Written request: Find each line in the listing that contains the word "with" and copy those lines.
[begin Records shown]
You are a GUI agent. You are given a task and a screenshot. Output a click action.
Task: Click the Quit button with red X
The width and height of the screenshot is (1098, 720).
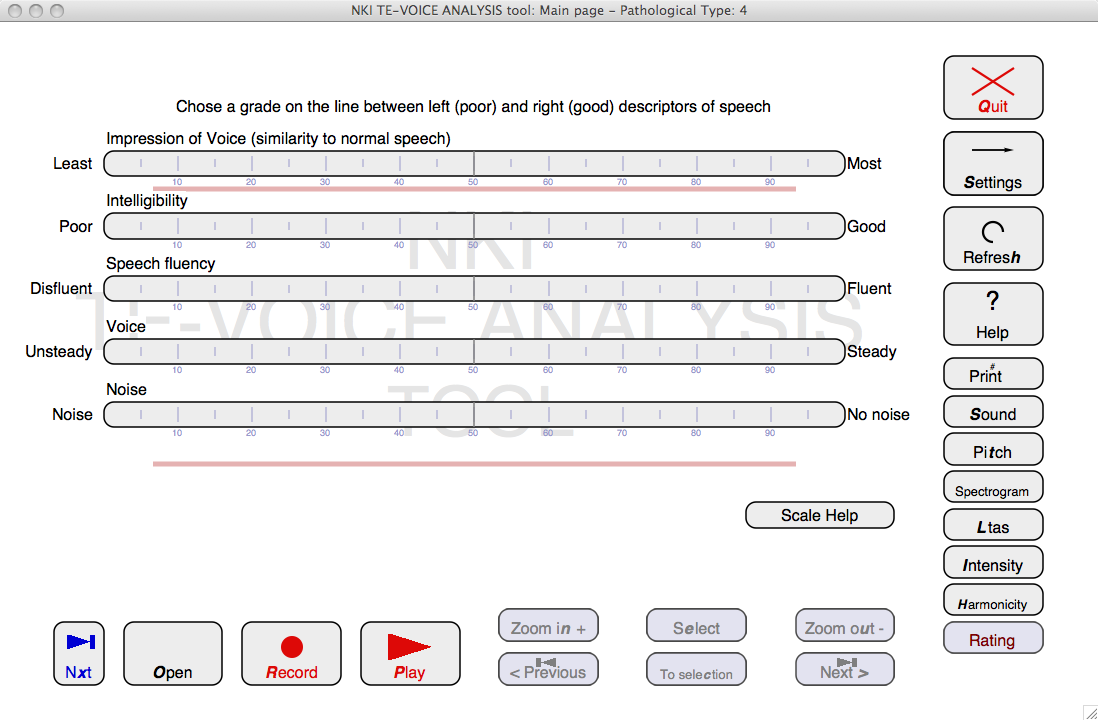point(993,88)
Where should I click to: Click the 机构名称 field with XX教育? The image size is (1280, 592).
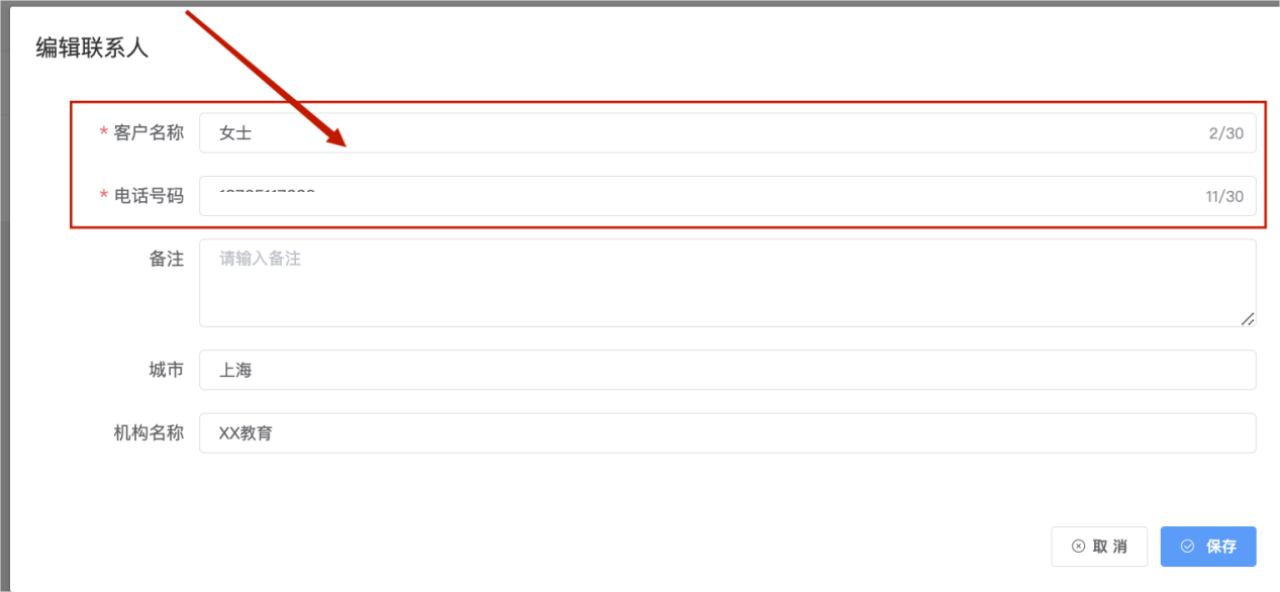click(x=727, y=433)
[end Records shown]
Task answer:
Task: Click the Quit button with red X
Where should I click to: Click the 机构名称 field with XX教育? The image size is (1280, 592).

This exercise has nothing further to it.